It’s actually a testament to just how good this Samsung’s black levels are that we’ve started our assessment of its performance by focussing on them rather than the TV’s full HD resolution talents. But that’s not to say that these don’t also serve the LE52M87BD very well indeed.
The outstanding HD fine detail subtleties found in the environments of Gears of War on the Xbox 360 are reproduced with scintillating clarity and sharpness, while the remarkable detailing found in the digitised backdrops of Star Wars: The Revenge of the Sith as recorded from Sky HD has seldom, if ever looked clearer.
The general HD crispness and ‘snap’ is particularly evident if you use with 1,920 x 1,080 sources the ‘1:1’ pixel mode Samsung has thankfully included on the LE52M87BD, with which the set doesn’t need to indulge in any potentially noise-inducing scaling processing.
Full HD loveliness is also apparent in the Samsung’s colour presentation. The extra pixel density afforded by the 1,920 x 1,080 pixel count makes for near-seamless colour blends, as well as extra solidity to such colourful HD delights as the sun-drenched sequences around the Bahaman resort in the immaculate Blu-ray transfer of Casino Royale.
The LE52M87BD’s colours are also notable for their extreme vibrancy, as colourful scenes burst into your living room in a genuine blaze of glory. But unlike a number of previous Samsung TVs, this 52in range-topper can also do subtle tones that tend to look unusually authentic by LCD standards.
Not even the sort of immediately gratifying picture features described so far can completely hide a couple of flaws in the LE52M87BD’s performance, though.

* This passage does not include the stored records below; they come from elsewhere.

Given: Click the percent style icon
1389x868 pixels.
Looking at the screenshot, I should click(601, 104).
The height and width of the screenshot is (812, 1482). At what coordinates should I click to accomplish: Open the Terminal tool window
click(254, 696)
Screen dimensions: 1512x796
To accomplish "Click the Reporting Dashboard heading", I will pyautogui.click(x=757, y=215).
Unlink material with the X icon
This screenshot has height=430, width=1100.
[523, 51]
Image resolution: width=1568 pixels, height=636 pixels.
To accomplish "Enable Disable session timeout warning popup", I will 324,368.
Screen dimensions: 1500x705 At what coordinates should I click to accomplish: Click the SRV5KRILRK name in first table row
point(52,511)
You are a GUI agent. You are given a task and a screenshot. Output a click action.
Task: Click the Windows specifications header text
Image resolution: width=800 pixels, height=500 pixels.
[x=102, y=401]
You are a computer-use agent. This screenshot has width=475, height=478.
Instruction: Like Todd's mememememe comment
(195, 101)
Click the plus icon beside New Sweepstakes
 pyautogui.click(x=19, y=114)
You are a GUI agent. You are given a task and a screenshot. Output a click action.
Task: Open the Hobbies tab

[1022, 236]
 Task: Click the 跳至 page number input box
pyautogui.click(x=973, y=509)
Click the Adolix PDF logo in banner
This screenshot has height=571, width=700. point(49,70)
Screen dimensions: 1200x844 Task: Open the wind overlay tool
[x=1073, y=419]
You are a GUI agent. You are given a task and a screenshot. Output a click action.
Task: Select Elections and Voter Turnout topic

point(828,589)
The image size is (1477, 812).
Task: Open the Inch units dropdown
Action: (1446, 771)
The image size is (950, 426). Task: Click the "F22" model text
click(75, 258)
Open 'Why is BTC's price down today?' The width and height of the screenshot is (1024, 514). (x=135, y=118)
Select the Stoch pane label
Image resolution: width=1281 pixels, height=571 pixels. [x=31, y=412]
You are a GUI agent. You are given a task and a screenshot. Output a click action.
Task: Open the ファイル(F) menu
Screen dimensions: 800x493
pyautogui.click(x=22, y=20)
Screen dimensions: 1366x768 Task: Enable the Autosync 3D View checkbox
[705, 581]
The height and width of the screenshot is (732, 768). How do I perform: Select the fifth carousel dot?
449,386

First and worst, the screen isn’t the best at handling moving objects. With the Movie Plus mode we mentioned earlier deactivated, fast motion can look slightly unfocussed as it loses resolution as a result of LCD technology’s response time issues. Yet while calling Movie Plus into play certainly sharpens motion up, it also makes the picture look a little over-processed, and causes edges of moving objects to flicker. The motion problems reduce a little with 1080p viewing, but at no point did we manage to get movement looking quite as immaculate as we’d like.
The second, lesser problem concerns some occasionally quite obvious video noise with standard definition sources. But this is very common with full HD sets, and seems to some extent the price you have to pay for their extra HD potential.
Furthermore, judicious tweaking of some of the TV’s settings can considerably reduce the impact of the problem. We’d recommend using the new HD Digital Video Essentials HD DVD to help you calibrate your settings for the LE52M87BD – or if you don’t have an HD DVD player, the Digital Video Essentials DVD works fine too. Both are available from amazon.co.uk.
Although we finished our assessment of the Samsung LE52M87BD’s pictures on a bum note, and have to say too that its audio talents aren’t quite as powerful as such a large, movie-friendly TV really deserves, we still openly admit to loving this TV to bits.
Its colours, sharpness, looks, sheer size, connectivity, features and above all ground-breaking black levels all mark it out as something really quite special that no prospective big TV buyer can afford to ignore.